Abstract Pressure testing in very low-mobility reservoirs is challenging with conventional formation-testing methods. The primary difficulty is the over-extended build-up times required to overcome wellbore and formation storage effects. Possible wellbore overbalance or supercharge are additional complicating factors in determining reservoir pressure. This paper addresses the above technical complications and estimates petrophysical properties of low-mobility formations using a newly developed adaptive-testing approach.
The adaptive-testing approach employs an automated pulse-testing method for very low-mobility reservoirs and uses short drawdowns and injections followed by short pressure stabilization periods. Measured pressure transients are used in an optimized feedback loop to automatically adjust subsequent drawdown and injection pulses to reach a stabilized pressure as quickly as possible.
The automated pulse data is used to determine supercharge effects, formation pressure, and mobility via analytical models by analyzing the entire pressure sequence. A genetic algorithm estimates additional reservoir parameters, such as porosity and viscosity, and confirms results obtained with analytical models (reservoir pressure and permeability). The modeled formation pressure exhibits less than 1% difference with respect to true formation pressure, while the accuracy of other parameters depends on the number of unknown properties. As a quicker method to estimate reservoir properties, a direct neural-network regression of pulse-testing data was also investigated.

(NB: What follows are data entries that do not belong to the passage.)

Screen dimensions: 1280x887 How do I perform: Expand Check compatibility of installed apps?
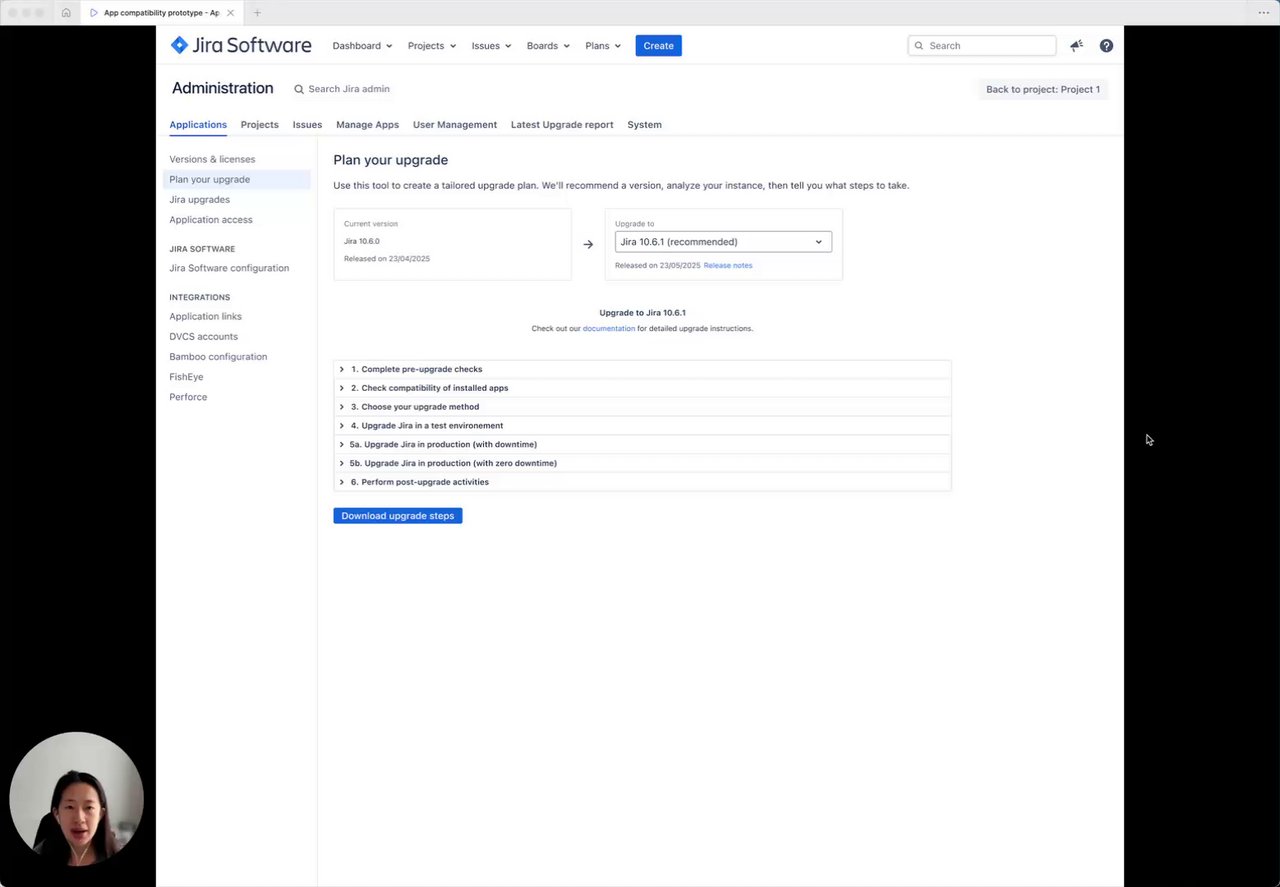tap(429, 388)
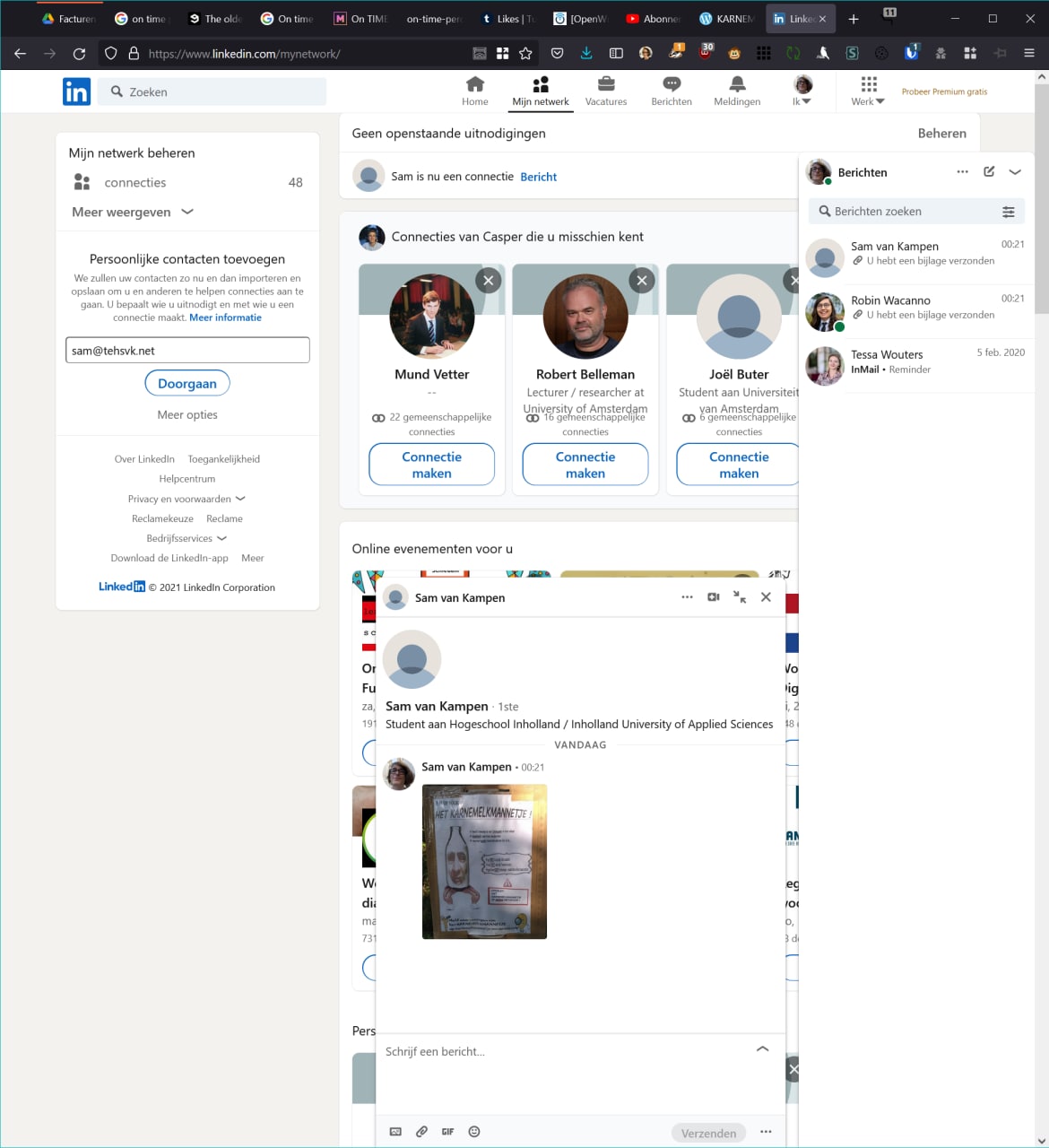Collapse the Berichten messaging panel

(1015, 171)
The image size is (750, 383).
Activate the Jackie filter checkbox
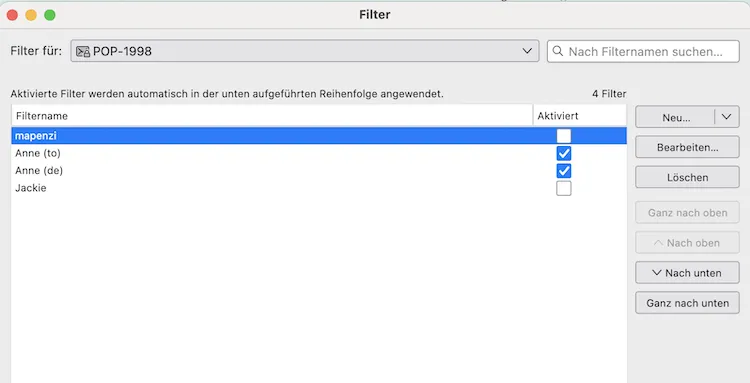click(x=563, y=188)

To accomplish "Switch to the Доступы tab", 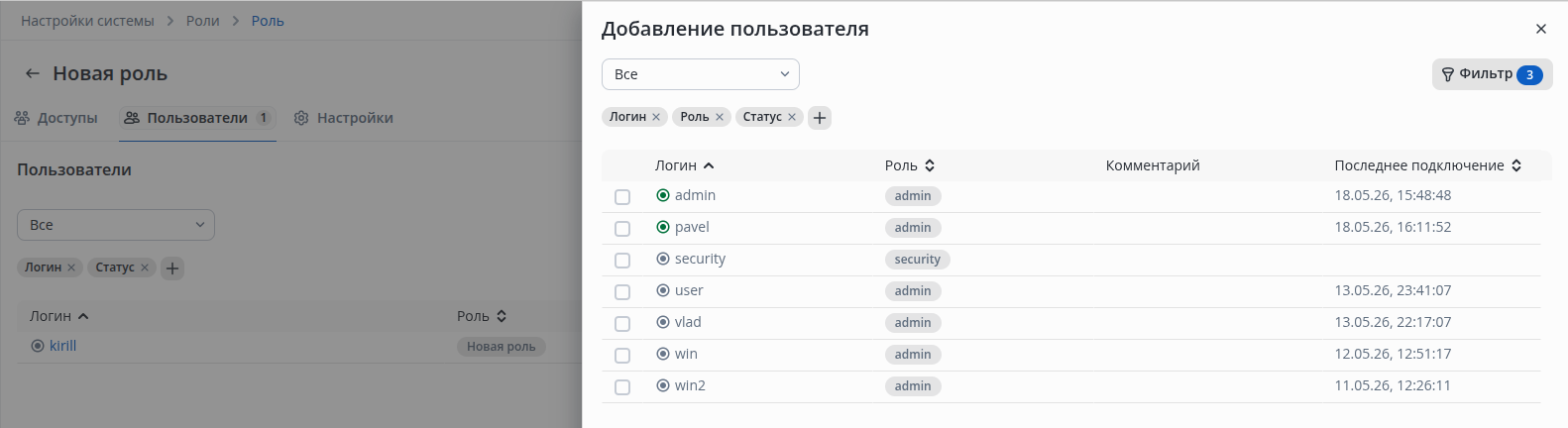I will [56, 118].
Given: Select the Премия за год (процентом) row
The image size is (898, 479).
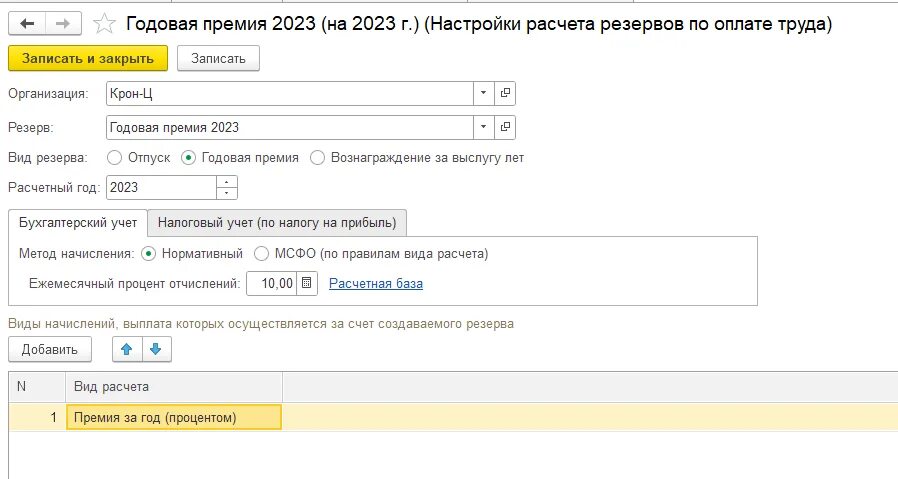Looking at the screenshot, I should pyautogui.click(x=453, y=417).
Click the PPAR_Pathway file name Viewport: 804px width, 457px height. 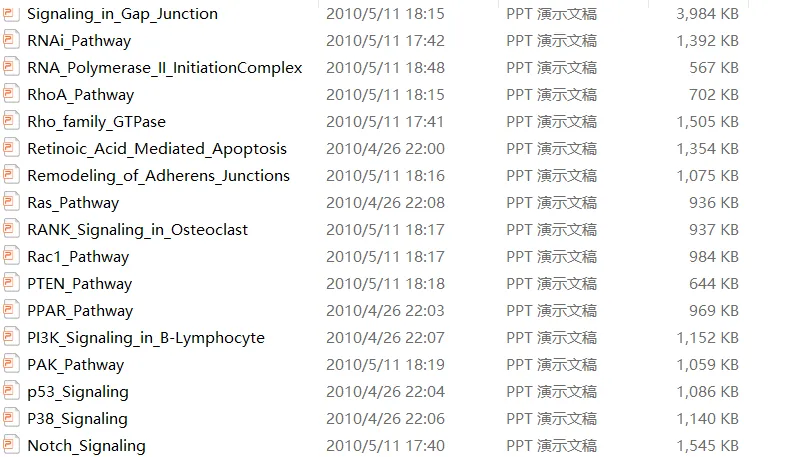[80, 311]

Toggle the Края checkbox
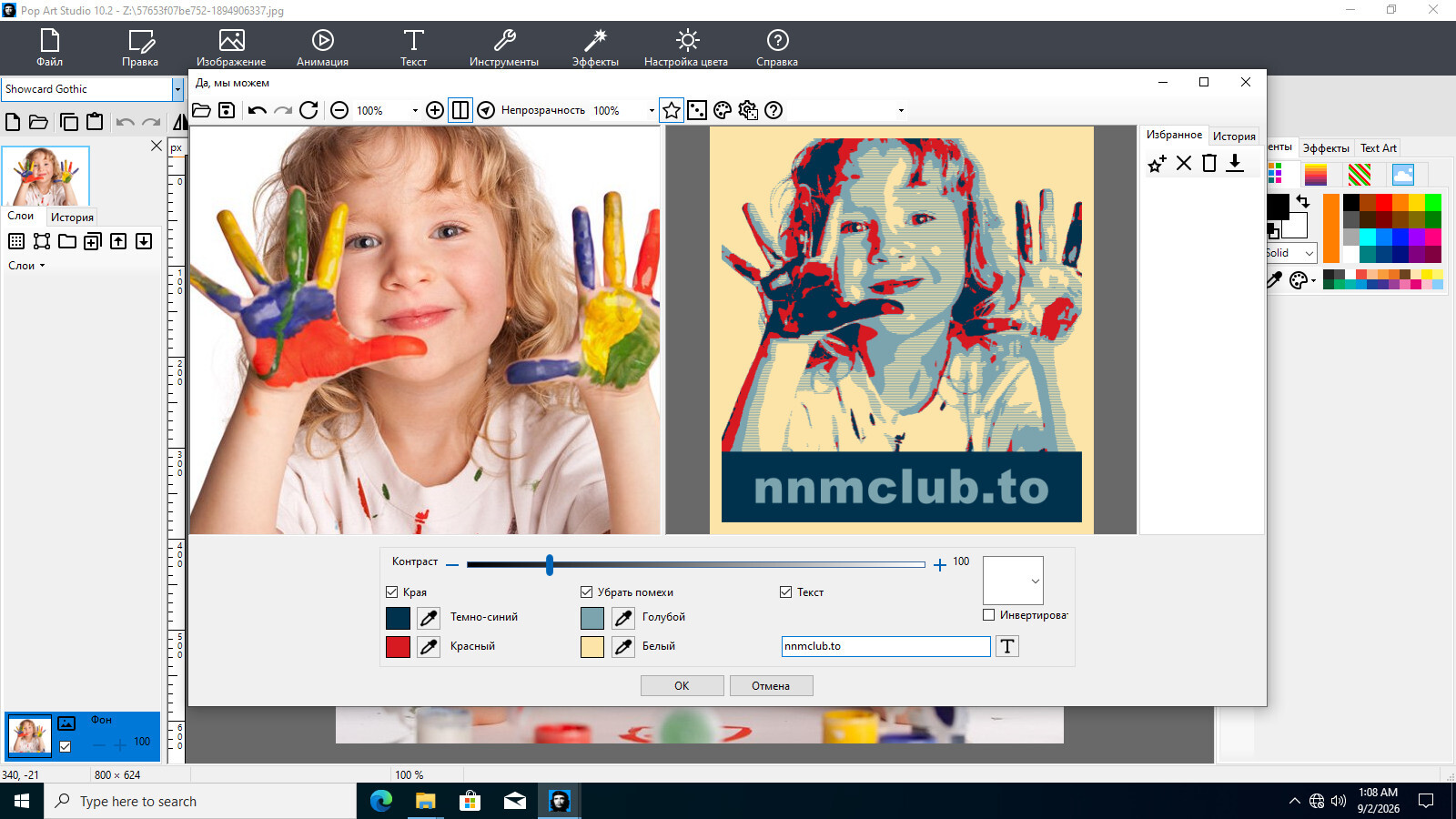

Synthetic reservoir models for low-mobility formations (M < 1 μD/cp), which included the dynamics of water- and oil- based mud-filtrate invasion that produce wellbore supercharging were developed. These reservoir models simulated the pulse-testing methods, including an automated feedback-optimization algorithm that reduces the testing times in a wide range of downhole conditions. The reservoir models included both simulations of underbalanced and overbalanced drilling conditions and enabled the development of new field-testing strategies based on a priori reservoir knowledge. The synthetic modeling demonstrates the viability of the new pulse-testing method and confirms that difficult properties, such as supercharging, can be estimated more accurately when coupled with the new inversion techniques.